:: PASSAGE SHOWN ::

One of my most famous, and most frequently cited, failures is Blue Texas, and it is the call that is most frequently mentioned to diminish my views or my commentary still. "How can we take you seriously when you thought Texas would go blue?" is a fair question, one which there isn't a great answer to, unless I go into a level of "actually, the process was good," which is fairly crap. The actual reason I thought Texas was going to go blue is that I thought I was smarter than everybody else, which is a dangerous place to be.
There was a legitimate case that it was gonna be close - the 2018 Texas polls had been too high on Ted Cruz because they fucked up polling Hispanics. The New York Times/Siena poll of Beto-Cruz was bang on the money with whites, but just a mere 20% off with Hispanics - a singular example of a totemic problem. Apply that sort of logic again, and the polls - which showed white support at the levels Democrats would be considered favourites at - pointed to a blue win. It just turned out nobody could poll college-educated whites, both in Texas and nationally.

:: THE PROBLEM ::
Can you reproduce the Blue Texas commentary in full, word for word? The data after this point are separate material, unrelated to the commentary above.

:: SUPPLIED ENTRIES ::
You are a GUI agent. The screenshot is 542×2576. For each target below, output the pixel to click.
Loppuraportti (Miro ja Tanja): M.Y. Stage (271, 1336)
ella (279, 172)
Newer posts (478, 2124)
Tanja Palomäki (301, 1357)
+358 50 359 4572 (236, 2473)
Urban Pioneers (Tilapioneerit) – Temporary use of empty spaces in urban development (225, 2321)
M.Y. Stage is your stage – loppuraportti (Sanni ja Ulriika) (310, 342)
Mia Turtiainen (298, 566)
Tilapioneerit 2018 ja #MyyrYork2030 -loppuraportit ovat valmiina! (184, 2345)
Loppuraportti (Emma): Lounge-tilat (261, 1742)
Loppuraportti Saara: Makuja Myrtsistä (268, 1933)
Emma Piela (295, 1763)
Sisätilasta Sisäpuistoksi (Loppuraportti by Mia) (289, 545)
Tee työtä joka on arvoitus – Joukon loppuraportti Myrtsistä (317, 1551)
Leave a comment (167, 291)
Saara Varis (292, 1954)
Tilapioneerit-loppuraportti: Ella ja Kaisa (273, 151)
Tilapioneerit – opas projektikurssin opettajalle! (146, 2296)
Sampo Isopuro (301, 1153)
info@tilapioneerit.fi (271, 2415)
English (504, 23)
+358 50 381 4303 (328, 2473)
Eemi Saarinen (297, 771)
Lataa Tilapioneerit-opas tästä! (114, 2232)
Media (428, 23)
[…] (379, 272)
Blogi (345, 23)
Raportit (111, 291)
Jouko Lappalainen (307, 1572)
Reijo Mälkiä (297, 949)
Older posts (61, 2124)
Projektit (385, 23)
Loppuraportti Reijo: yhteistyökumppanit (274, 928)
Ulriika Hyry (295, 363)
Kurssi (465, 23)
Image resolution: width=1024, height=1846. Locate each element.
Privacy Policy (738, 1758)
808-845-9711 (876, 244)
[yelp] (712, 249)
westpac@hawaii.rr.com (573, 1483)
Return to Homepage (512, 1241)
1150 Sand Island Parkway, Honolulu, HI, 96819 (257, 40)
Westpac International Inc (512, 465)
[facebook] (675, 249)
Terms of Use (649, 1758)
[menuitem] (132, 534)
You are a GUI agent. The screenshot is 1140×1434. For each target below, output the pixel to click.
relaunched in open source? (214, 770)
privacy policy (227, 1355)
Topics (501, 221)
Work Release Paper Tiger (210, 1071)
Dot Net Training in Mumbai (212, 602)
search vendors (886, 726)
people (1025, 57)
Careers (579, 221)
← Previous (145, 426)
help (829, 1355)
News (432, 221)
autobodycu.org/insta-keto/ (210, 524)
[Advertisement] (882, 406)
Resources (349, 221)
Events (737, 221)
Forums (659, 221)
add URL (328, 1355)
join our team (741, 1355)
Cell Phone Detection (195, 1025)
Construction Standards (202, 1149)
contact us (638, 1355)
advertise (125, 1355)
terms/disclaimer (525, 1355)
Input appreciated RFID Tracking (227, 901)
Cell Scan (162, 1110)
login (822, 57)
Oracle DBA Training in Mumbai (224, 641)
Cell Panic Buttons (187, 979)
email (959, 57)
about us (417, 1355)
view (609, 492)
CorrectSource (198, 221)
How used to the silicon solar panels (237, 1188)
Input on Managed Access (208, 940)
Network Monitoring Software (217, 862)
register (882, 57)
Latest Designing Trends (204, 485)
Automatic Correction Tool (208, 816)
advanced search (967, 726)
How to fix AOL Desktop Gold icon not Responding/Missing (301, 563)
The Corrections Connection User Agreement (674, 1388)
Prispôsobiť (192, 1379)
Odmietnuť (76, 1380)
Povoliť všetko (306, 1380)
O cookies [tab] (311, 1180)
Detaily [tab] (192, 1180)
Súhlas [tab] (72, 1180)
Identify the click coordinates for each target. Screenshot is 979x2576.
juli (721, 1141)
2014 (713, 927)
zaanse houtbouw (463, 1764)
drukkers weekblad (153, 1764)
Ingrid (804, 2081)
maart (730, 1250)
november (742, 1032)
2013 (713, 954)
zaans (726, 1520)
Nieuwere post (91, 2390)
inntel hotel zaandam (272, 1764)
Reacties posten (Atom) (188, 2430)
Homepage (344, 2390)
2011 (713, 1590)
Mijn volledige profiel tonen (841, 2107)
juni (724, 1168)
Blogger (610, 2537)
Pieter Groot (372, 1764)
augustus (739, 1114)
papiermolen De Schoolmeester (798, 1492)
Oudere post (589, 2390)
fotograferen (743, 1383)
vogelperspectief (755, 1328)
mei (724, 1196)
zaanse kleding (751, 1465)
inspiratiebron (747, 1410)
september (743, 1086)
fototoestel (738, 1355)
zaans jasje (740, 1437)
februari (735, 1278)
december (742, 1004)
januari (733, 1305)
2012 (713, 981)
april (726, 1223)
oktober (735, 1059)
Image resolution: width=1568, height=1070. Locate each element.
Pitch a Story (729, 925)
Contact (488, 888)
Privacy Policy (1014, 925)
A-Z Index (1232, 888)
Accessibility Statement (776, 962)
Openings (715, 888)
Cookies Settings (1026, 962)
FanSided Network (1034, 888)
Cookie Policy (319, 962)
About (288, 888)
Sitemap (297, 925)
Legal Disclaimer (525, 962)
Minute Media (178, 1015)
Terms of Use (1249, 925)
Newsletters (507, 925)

:: EXERCISE SOLUTION ::
One of my most famous, and most frequently cited, failures is Blue Texas, and it is the call that is most frequently mentioned to diminish my views or my commentary still. "How can we take you seriously when you thought Texas would go blue?" is a fair question, one which there isn't a great answer to, unless I go into a level of "actually, the process was good," which is fairly crap. The actual reason I thought Texas was going to go blue is that I thought I was smarter than everybody else, which is a dangerous place to be.
There was a legitimate case that it was gonna be close - the 2018 Texas polls had been too high on Ted Cruz because they fucked up polling Hispanics. The New York Times/Siena poll of Beto-Cruz was bang on the money with whites, but just a mere 20% off with Hispanics - a singular example of a totemic problem. Apply that sort of logic again, and the polls - which showed white support at the levels Democrats would be considered favourites at - pointed to a blue win. It just turned out nobody could poll college-educated whites, both in Texas and nationally.